Soroush IS in sympathy
with Islamists

The followinf was posted on April 14, 1997 on "Gulf/2000" electronic data base for Middle Eastern academics and experts. It has been reprinted with the author's permission.

Charles Butterworth
Department of Government and Politics
University of Maryland
CEBWORTH@bss2.umd.edu

Abd al-Karim Soroush has been travelling around the US giving lectures on his new understanding of how Islam can respond to the challenge of decadent Western philosophy. Soft-spoken, scholarly, and seemingly familiar with the history of philosophy from Plato to Nato, he appeals to audiences because he readily takes positions that suggest he is not in sympathy with the Islamists of Iran or any other Islamist oriented regime.

But he is. The core of his solution to the impasse in modern Western philosophy is a return to what he calls Islamic philosophy, Mulla Sadra and Oriental philosophy of the 16th-17th centuries -- a line of thought that resembles theosophy more than philosophy. So Soroush will bring us back to a path of Islamic rule by the garden route, attempting to dismantle critical thinking as he goes.
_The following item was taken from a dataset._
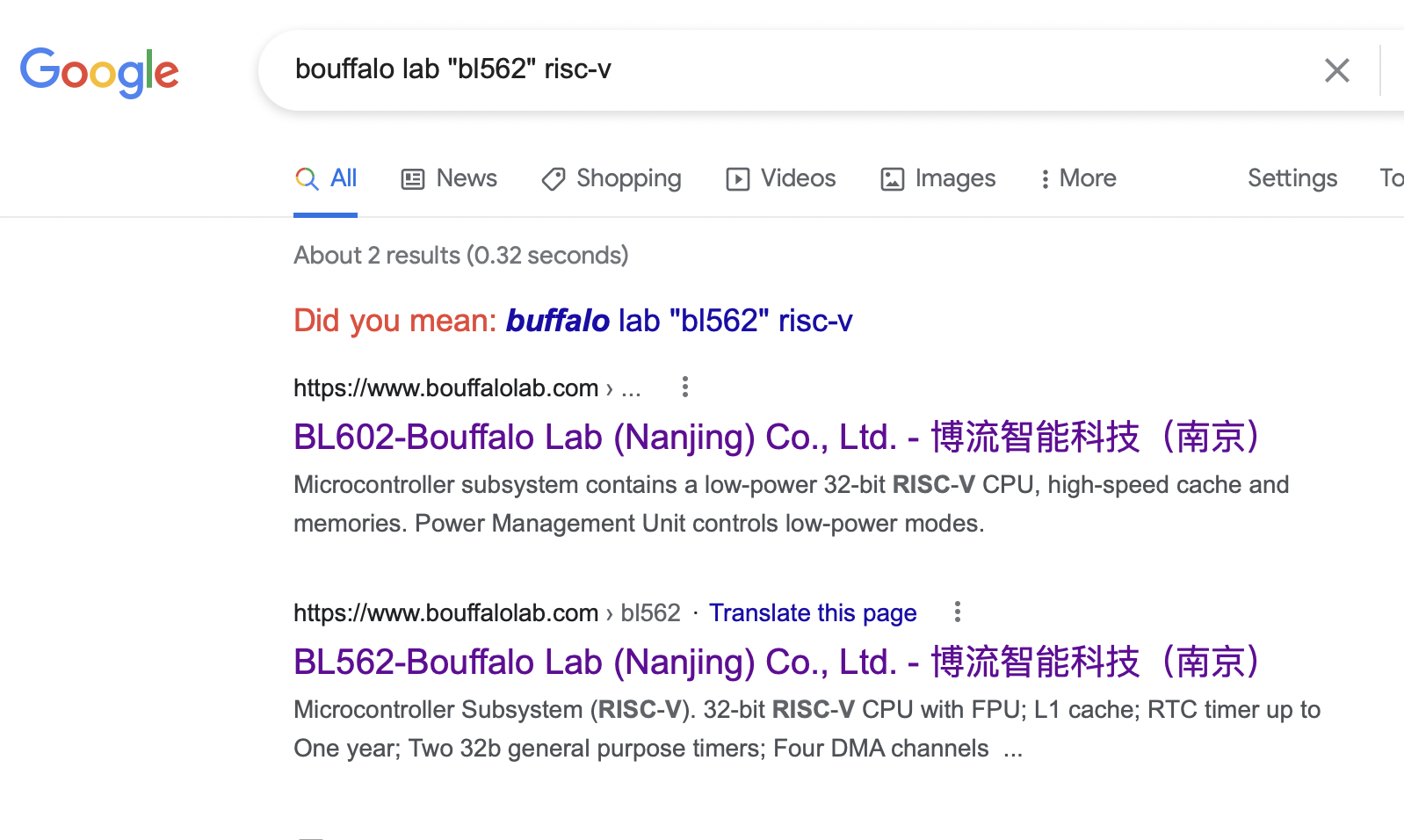Image resolution: width=1404 pixels, height=840 pixels.
Task: Click 'Translate this page' on the BL562 result
Action: [813, 612]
That he is opposed to the follies of the 18th century Englightenment and to its radical historicist heirs (Nietzsche and Heidegger), as well as to their postmodern acolytes (Foucault, Derrida, and so on) is only good sense. What is not good sense is his analysis of Western philosophy. Soroush collapses whole schools of thought, mis-states thinkers as important as Plato and Aristotle, and too eagerly dismisses the philosophers of medieval Islam (Alfarabi and Averroes, above all) who tried to bridge the gap between unbridled rationalism and unbridled religious thinking.

Finally, his solution to post-modernism is more post-modernism! He does not try to show why the relativism of post-modernism is wrong or inadequate. He merely insists that it does not work, but must be understood, and then proposes a return to what he calls true Islamic philosophy -- what I label above as theosophy.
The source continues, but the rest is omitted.